Kimura H, Tanaka M, Nagao K, Niijima M, Masuyama S, Mizoo A, Uruma T, Tatsumi K, Kuriyama T, Masuda A, Kobayashi T, Honda Y
Department of Chest Medicine, School of Medicine, Chiba University.
Appl Human Sci. 1998 Jul;17(4):131-7. doi: 10.2114/jpa.17.131.
Ventilatory response to eucapnic sustained mild hypoxia was measured in one patient with unilateral and three patients with bilateral carotid body (CB) resection (defined UR and BR, respectively). The profile of ventilatory response in UR patient was initially augmented then gradually declined (biphasic pattern) as generally seen in normal subjects although the absolute magnitude was substantially low. On the other hand, biphasic pattern was disappeared in all three BRs. Lack of hypoxic ventilatory decline (HVD) in the late period of sustained hypoxia was in marked contrast to that reported in the anaesthetized and CB-denervated animals whose ventilation was severely depressed lower than the pre-hypoxic control level. In view of recent knowledge that the analogous mild hypoxia in normal animals and humans elicits an useful adaptation to economize energy expenditure with maintaining reversible excitability in control of respiration, BR patients were considered to have lost this ability. We conclude that in awake humans the CB not only stimulates ventilation but also controls the degree of subsequent HVD during sustained hypoxia.

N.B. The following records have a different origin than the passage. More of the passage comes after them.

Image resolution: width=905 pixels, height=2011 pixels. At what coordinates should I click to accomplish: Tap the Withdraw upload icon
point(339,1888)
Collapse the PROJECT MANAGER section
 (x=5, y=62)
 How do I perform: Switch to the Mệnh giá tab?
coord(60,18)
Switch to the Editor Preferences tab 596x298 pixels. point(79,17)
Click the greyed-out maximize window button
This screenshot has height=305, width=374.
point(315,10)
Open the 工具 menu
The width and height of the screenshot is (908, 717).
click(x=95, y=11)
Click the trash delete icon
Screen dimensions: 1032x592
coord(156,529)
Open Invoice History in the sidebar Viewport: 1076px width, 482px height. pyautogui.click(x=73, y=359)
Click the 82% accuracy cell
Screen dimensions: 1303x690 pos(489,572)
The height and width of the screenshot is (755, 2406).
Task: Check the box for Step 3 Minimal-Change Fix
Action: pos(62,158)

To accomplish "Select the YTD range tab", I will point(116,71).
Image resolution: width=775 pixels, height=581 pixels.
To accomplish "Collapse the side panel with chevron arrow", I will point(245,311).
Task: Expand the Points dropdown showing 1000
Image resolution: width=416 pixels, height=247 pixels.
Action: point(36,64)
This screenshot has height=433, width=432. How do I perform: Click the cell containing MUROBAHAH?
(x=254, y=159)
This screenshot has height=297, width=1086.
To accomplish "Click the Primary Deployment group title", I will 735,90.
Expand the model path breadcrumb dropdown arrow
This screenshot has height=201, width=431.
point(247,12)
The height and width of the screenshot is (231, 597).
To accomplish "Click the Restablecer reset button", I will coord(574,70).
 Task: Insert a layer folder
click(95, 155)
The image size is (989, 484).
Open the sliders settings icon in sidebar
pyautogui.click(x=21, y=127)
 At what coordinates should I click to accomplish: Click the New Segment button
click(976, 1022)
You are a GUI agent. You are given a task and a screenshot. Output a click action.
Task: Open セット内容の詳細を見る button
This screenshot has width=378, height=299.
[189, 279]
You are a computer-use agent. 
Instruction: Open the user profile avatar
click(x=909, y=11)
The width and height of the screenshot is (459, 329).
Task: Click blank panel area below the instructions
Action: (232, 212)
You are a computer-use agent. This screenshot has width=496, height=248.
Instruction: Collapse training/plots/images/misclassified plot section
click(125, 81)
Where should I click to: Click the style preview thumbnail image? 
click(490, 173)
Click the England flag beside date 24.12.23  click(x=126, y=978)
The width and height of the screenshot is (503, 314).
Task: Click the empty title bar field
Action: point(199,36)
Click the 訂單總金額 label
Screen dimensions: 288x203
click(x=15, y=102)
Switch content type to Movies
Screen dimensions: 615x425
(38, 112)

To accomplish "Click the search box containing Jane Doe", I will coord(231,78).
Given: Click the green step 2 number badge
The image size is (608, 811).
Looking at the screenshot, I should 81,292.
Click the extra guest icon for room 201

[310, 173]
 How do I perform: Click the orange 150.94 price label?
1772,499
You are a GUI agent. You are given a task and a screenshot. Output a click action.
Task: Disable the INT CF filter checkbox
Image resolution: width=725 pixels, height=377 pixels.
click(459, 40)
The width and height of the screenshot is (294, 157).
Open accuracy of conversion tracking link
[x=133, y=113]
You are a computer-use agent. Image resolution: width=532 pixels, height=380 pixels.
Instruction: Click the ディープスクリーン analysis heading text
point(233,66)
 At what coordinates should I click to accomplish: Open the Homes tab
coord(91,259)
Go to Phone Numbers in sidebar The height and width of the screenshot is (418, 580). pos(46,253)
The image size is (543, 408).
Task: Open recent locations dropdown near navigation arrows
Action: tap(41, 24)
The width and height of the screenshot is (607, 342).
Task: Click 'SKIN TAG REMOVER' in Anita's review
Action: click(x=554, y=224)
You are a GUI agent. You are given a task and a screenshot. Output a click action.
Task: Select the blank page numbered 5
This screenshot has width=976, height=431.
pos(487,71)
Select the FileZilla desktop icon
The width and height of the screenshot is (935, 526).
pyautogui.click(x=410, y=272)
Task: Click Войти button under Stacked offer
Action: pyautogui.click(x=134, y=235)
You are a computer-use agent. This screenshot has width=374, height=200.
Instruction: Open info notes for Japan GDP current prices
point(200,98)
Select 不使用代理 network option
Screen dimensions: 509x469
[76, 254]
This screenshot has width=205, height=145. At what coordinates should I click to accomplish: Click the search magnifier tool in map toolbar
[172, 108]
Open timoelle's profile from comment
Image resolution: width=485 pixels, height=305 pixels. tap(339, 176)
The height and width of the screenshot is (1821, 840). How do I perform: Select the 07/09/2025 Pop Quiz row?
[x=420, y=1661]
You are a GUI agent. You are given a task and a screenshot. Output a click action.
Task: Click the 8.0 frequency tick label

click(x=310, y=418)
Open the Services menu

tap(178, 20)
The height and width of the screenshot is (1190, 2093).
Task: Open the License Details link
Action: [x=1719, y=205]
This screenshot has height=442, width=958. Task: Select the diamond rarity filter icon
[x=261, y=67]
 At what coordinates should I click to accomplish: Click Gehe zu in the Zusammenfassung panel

在一名单侧颈动脉体切除患者和三名双侧颈动脉体切除患者(分别定义为UR和BR)中测量了对等碳酸持续轻度缺氧的通气反应。UR患者的通气反应曲线最初增强,然后逐渐下降(双相模式),这与正常受试者中普遍观察到的情况相同,尽管绝对幅度显著较低。另一方面,所有三名BR患者的双相模式均消失。持续缺氧后期缺乏低氧通气下降(HVD),这与麻醉和颈动脉体去神经支配动物的情况形成显著对比,后者的通气严重低于缺氧前对照水平。鉴于最近的知识,即正常动物和人类中类似的轻度缺氧会引发有益的适应,以在维持呼吸控制中可逆兴奋性的同时节省能量消耗,BR患者被认为已经失去了这种能力。我们得出结论,在清醒的人类中,颈动脉体不仅刺激通气,而且在持续缺氧期间控制随后HVD的程度。